Records shown:

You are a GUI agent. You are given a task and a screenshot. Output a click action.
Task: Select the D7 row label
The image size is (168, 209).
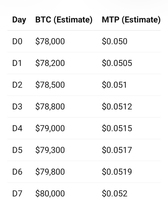pyautogui.click(x=17, y=193)

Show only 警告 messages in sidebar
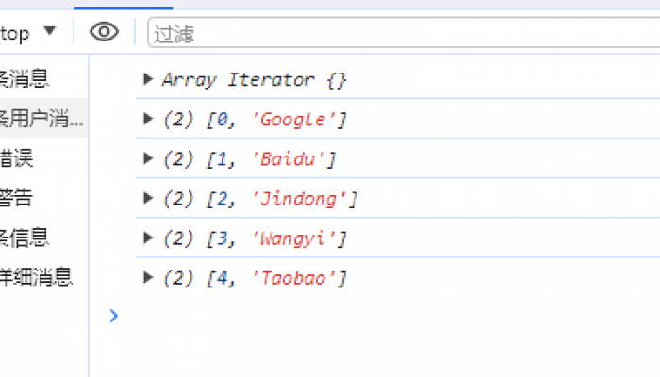pyautogui.click(x=17, y=198)
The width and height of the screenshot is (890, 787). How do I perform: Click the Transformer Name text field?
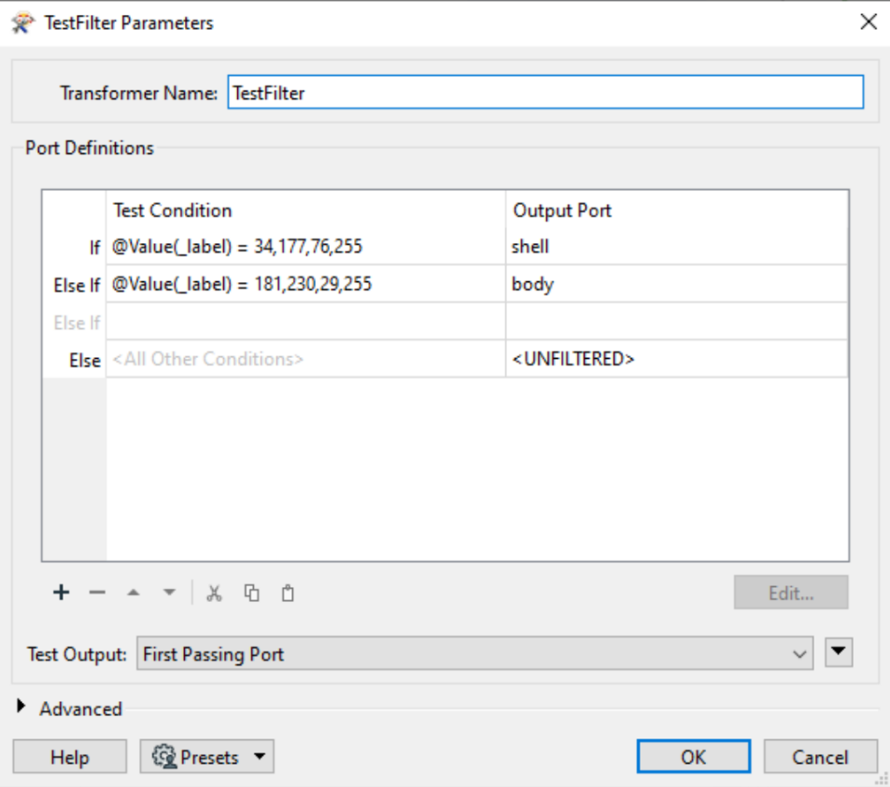545,93
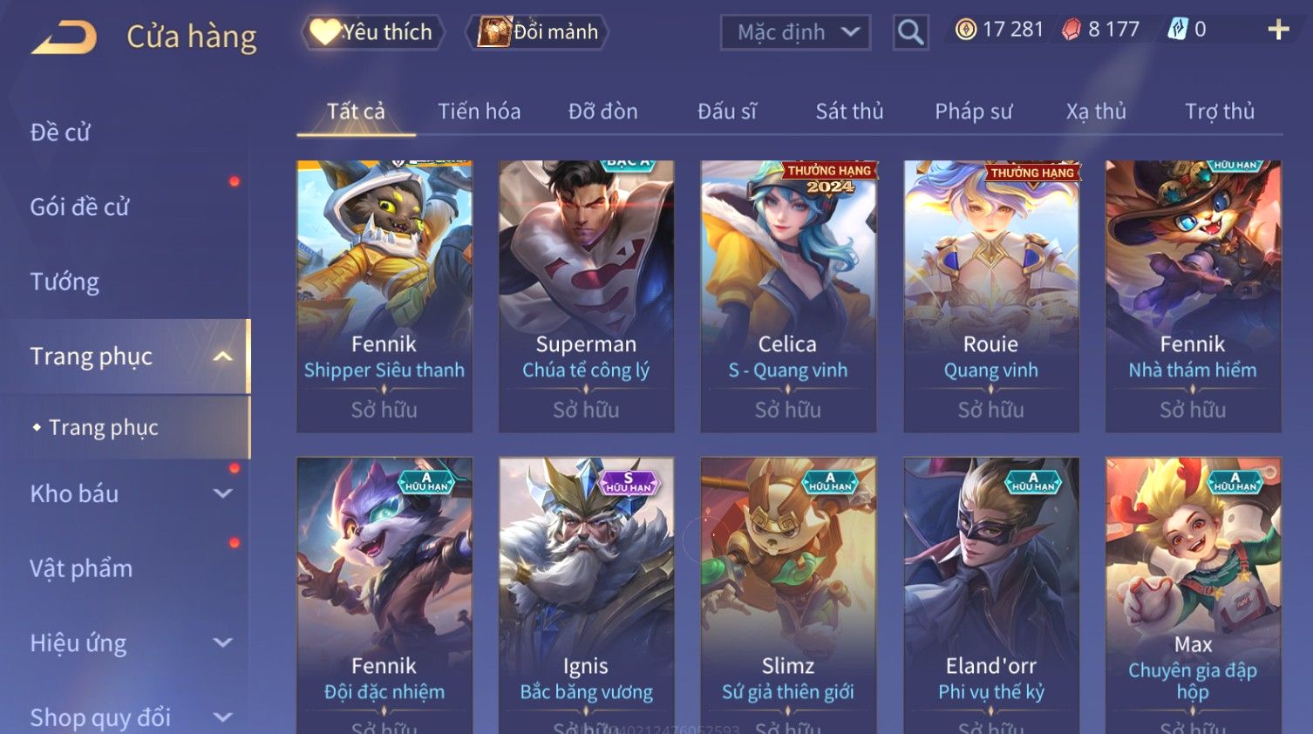This screenshot has height=734, width=1313.
Task: Open the search magnifier icon
Action: (x=910, y=32)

Task prompt:
Please print all the entries exactly as written, but drop the pictures.

Exercise response:
You are a GUI agent. You are given a task and a screenshot. Output a click action.
Task: Select the D7 row label
The image size is (168, 209).
pyautogui.click(x=17, y=193)

Show only 警告 messages in sidebar
pyautogui.click(x=17, y=198)
The width and height of the screenshot is (890, 787). How do I perform: Click the Transformer Name text field?
545,93
This screenshot has height=734, width=1313.
Task: Open the search magnifier icon
Action: (x=910, y=32)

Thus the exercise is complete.